Germany says economic risks from Ukraine 'manageable'
German Finance Minister Wolfgang Schaeuble said Wednesday that any financial and economic fallout from the crisis in Ukraine would be "manageable" both for Germany and Europe as a whole.
"We assess the risks from the difficult situation in Ukraine to be very serious. But we believe the fallout for the economy and for financial policy is -- and will remain -- manageable, for both Germany and Europe as a whole," Schaeuble told a news conference.
As long as the crisis continued to unfold "rationally... our financial and budget planning will not be negatively affected," the minister said.
Schaeuble was presenting the government's budget plans for 2014-2018, in which Europe's biggest economy is hoping to balance its public finances and is not expecting to take up any additional debt from 2015.
It will be the first time in 46 years that Germany's public spending has not exceeded its tax revenues.
"The government's budget planning represent a caesura.
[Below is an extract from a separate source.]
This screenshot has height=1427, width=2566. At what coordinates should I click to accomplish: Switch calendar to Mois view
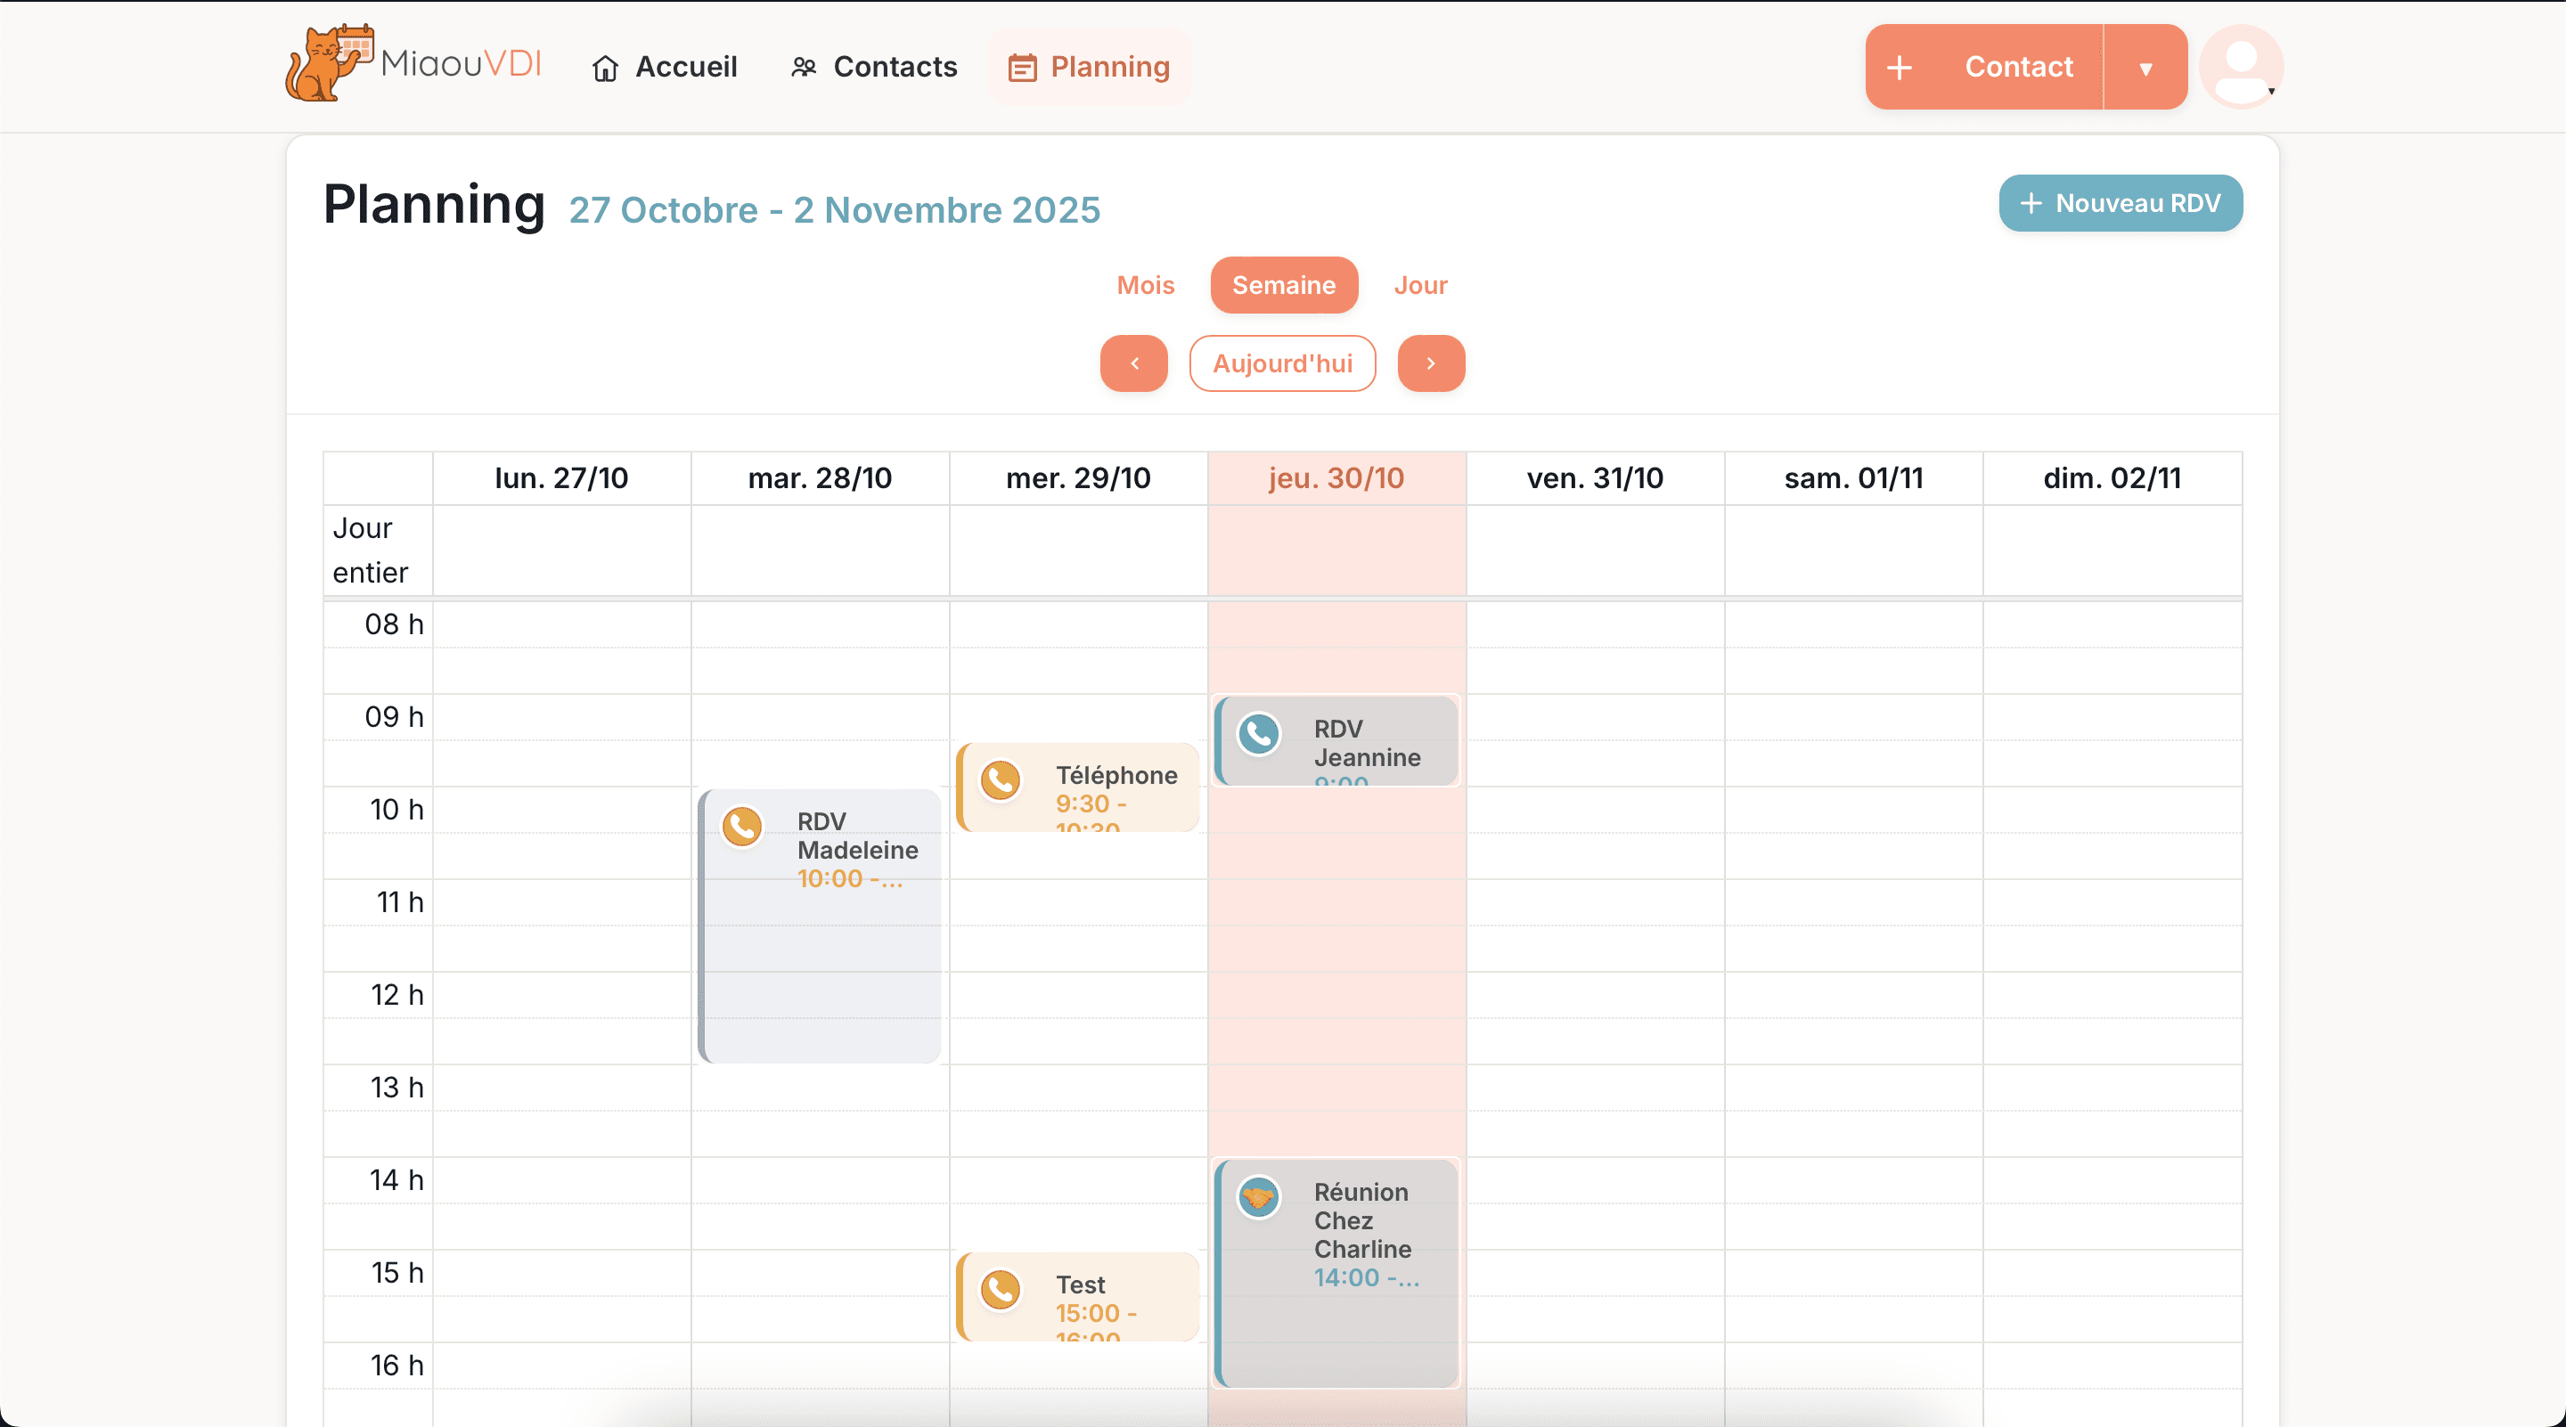pyautogui.click(x=1146, y=285)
From 2015 onwards, the government will not take up any additional new debt. We won't spend more than we take in in revenues," Schaeuble said.
Under the budget plans, Germany will take up only 6.5 billion euros ($9.0 billion) in new debt this year, the lowest amount in 40 years, the minister said.
On a structurally adjusted basis -- ie. taking into account economic factors and transactions of a purely financial nature -- "that means that the federal budget will be balanced in 2014," he said.
Berlin is budgeting for public spending of 298.5 billion euros in 2014. And that figure will rise to 299.7 billion euros in 2015, 309.7 billion euros in 2016, 318.8 billion euros in 2017 and 327.2 billion euros in 2018.
EU countries are obliged, under membership rules, to limit their public deficits to no more than 3.0 percent of gross domestic product and to achieve balanced budgets or even surpluses in the longer term.
Germany, which has weathered the financial and economic crisis much better than most of its EU neighbours, with record low unemployment, already managed to run up a small surplus equivalent to 0.1 percent of GDP in 2012.
In 2013, it even booked a small surplus of 0.3 billion euros, according to the latest data published by the federal statistics office Destatis last month.
Turning to the wider economic risks currently facing the euro area, Schaeuble said he sees no signs of deflation, a spectre that is frequently conjured up in face of the current period of ultra-low inflation in the 18 countries that share the single currency.
Deflation is a destructive spiral of falling prices in which consumers put off purchases, thus destroying salaries, jobs and investment.
But Schaeuble said a whole range of economic institutions, including the European Central Bank and Germany's central bank or Bundesbank, see no such risk at present.
"I agree with (ECB president Mario) Draghi. I don't see any signs of deflation, either," Schaeuble said.
At its regular monthly policy meeting last week, the ECB held off from cutting its key interest rates -- already at all-time lows -- still further, pointing to hopes that the eurozone's crisis-battered economy is slowly on the path to recovery.
Schaeuble told the news conference that "from a German point of view, I think we have a interest rate level that's too low in the medium term.
"I know that the situation is very different in some other European countries, that's why a common monetary policy isn't quite so easy in Europe," the minister said.